───── The records ─────

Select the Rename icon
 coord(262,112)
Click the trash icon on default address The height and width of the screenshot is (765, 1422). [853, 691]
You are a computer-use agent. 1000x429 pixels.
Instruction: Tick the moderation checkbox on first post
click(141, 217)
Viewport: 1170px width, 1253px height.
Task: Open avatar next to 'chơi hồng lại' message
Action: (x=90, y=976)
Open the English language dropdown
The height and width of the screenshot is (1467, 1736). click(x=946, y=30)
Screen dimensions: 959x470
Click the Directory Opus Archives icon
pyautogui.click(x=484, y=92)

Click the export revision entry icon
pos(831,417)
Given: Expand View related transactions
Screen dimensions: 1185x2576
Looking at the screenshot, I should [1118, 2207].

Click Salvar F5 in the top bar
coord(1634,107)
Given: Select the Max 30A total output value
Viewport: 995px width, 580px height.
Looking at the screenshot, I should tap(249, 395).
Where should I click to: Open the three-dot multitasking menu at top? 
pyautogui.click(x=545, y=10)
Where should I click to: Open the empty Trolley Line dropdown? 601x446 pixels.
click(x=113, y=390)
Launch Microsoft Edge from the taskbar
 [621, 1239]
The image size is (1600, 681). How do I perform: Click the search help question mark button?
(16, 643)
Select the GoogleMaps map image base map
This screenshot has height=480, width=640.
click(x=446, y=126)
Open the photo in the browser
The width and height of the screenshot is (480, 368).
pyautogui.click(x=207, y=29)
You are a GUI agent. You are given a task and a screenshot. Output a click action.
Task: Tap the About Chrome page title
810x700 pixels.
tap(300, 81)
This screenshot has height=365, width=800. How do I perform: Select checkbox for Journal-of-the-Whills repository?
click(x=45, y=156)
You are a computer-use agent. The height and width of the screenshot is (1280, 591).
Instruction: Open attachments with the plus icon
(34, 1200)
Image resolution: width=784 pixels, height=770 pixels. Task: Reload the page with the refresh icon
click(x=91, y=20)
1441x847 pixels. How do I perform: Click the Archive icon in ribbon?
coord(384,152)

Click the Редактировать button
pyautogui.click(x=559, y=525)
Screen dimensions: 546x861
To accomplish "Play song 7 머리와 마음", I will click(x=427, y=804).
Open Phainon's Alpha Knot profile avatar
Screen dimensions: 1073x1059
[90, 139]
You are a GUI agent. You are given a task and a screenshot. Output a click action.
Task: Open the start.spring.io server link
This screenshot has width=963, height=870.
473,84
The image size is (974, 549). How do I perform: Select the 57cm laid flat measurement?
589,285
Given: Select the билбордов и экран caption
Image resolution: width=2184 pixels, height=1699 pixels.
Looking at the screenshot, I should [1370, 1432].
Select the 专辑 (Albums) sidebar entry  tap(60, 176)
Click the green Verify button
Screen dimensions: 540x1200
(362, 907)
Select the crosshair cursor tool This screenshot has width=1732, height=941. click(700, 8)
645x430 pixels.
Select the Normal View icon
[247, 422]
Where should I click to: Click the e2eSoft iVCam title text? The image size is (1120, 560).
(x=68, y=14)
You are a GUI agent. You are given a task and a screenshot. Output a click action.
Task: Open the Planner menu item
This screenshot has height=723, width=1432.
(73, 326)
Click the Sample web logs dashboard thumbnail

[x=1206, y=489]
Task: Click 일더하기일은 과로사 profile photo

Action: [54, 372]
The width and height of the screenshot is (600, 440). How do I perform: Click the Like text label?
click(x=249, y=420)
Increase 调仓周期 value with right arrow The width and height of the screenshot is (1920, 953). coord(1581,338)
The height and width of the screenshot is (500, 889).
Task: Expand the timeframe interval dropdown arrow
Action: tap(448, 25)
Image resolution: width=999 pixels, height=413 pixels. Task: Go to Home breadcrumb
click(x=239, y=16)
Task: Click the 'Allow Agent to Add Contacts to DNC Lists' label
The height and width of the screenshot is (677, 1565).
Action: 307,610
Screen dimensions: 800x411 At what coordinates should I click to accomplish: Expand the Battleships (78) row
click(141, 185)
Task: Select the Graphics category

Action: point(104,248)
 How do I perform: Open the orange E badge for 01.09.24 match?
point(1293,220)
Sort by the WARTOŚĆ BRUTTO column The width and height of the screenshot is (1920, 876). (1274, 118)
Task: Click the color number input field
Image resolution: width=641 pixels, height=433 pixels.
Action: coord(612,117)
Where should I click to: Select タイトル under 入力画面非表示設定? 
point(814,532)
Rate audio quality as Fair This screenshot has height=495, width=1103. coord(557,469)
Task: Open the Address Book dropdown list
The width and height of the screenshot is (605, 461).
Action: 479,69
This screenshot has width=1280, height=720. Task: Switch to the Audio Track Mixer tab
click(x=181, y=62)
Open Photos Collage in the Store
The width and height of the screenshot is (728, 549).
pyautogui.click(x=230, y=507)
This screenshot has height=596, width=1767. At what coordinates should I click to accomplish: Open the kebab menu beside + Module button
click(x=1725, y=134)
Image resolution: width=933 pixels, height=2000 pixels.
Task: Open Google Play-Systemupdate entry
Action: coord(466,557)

─────

### Exercise
Transcribe each line of the listing above precisely as it appears.

### Completed exercise
Select the Rename icon
 coord(262,112)
Click the trash icon on default address The height and width of the screenshot is (765, 1422). [853, 691]
You are a computer-use agent. 1000x429 pixels.
Instruction: Tick the moderation checkbox on first post
click(141, 217)
Viewport: 1170px width, 1253px height.
Task: Open avatar next to 'chơi hồng lại' message
Action: (x=90, y=976)
Open the English language dropdown
The height and width of the screenshot is (1467, 1736). click(x=946, y=30)
Screen dimensions: 959x470
Click the Directory Opus Archives icon
pyautogui.click(x=484, y=92)

Click the export revision entry icon
pos(831,417)
Given: Expand View related transactions
Screen dimensions: 1185x2576
Looking at the screenshot, I should [1118, 2207].

Click Salvar F5 in the top bar
coord(1634,107)
Given: Select the Max 30A total output value
Viewport: 995px width, 580px height.
Looking at the screenshot, I should tap(249, 395).
Where should I click to: Open the three-dot multitasking menu at top? 
pyautogui.click(x=545, y=10)
Where should I click to: Open the empty Trolley Line dropdown? 601x446 pixels.
click(x=113, y=390)
Launch Microsoft Edge from the taskbar
 [621, 1239]
The image size is (1600, 681). How do I perform: Click the search help question mark button?
(16, 643)
Select the GoogleMaps map image base map
This screenshot has height=480, width=640.
click(x=446, y=126)
Open the photo in the browser
The width and height of the screenshot is (480, 368).
pyautogui.click(x=207, y=29)
You are a GUI agent. You are given a task and a screenshot. Output a click action.
Task: Tap the About Chrome page title
810x700 pixels.
tap(300, 81)
This screenshot has height=365, width=800. How do I perform: Select checkbox for Journal-of-the-Whills repository?
click(x=45, y=156)
You are a computer-use agent. The height and width of the screenshot is (1280, 591).
Instruction: Open attachments with the plus icon
(34, 1200)
Image resolution: width=784 pixels, height=770 pixels. Task: Reload the page with the refresh icon
click(x=91, y=20)
1441x847 pixels. How do I perform: Click the Archive icon in ribbon?
coord(384,152)

Click the Редактировать button
pyautogui.click(x=559, y=525)
Screen dimensions: 546x861
To accomplish "Play song 7 머리와 마음", I will click(x=427, y=804).
Open Phainon's Alpha Knot profile avatar
Screen dimensions: 1073x1059
[90, 139]
You are a GUI agent. You are given a task and a screenshot. Output a click action.
Task: Open the start.spring.io server link
This screenshot has width=963, height=870.
473,84
The image size is (974, 549). How do I perform: Select the 57cm laid flat measurement?
589,285
Given: Select the билбордов и экран caption
Image resolution: width=2184 pixels, height=1699 pixels.
Looking at the screenshot, I should [1370, 1432].
Select the 专辑 (Albums) sidebar entry  tap(60, 176)
Click the green Verify button
Screen dimensions: 540x1200
(362, 907)
Select the crosshair cursor tool This screenshot has width=1732, height=941. click(700, 8)
645x430 pixels.
Select the Normal View icon
[247, 422]
Where should I click to: Click the e2eSoft iVCam title text? The image size is (1120, 560).
(x=68, y=14)
You are a GUI agent. You are given a task and a screenshot. Output a click action.
Task: Open the Planner menu item
This screenshot has height=723, width=1432.
(73, 326)
Click the Sample web logs dashboard thumbnail

[x=1206, y=489]
Task: Click 일더하기일은 과로사 profile photo

Action: [54, 372]
The width and height of the screenshot is (600, 440). How do I perform: Click the Like text label?
click(x=249, y=420)
Increase 调仓周期 value with right arrow The width and height of the screenshot is (1920, 953). coord(1581,338)
The height and width of the screenshot is (500, 889).
Task: Expand the timeframe interval dropdown arrow
Action: tap(448, 25)
Image resolution: width=999 pixels, height=413 pixels. Task: Go to Home breadcrumb
click(x=239, y=16)
Task: Click the 'Allow Agent to Add Contacts to DNC Lists' label
The height and width of the screenshot is (677, 1565).
Action: 307,610
Screen dimensions: 800x411 At what coordinates should I click to accomplish: Expand the Battleships (78) row
click(141, 185)
Task: Select the Graphics category

Action: point(104,248)
 How do I perform: Open the orange E badge for 01.09.24 match?
point(1293,220)
Sort by the WARTOŚĆ BRUTTO column The width and height of the screenshot is (1920, 876). (1274, 118)
Task: Click the color number input field
Image resolution: width=641 pixels, height=433 pixels.
Action: coord(612,117)
Where should I click to: Select タイトル under 入力画面非表示設定? 
point(814,532)
Rate audio quality as Fair This screenshot has height=495, width=1103. coord(557,469)
Task: Open the Address Book dropdown list
The width and height of the screenshot is (605, 461).
Action: 479,69
This screenshot has width=1280, height=720. Task: Switch to the Audio Track Mixer tab
click(x=181, y=62)
Open Photos Collage in the Store
The width and height of the screenshot is (728, 549).
pyautogui.click(x=230, y=507)
This screenshot has height=596, width=1767. At what coordinates should I click to accomplish: Open the kebab menu beside + Module button
click(x=1725, y=134)
Image resolution: width=933 pixels, height=2000 pixels.
Task: Open Google Play-Systemupdate entry
Action: coord(466,557)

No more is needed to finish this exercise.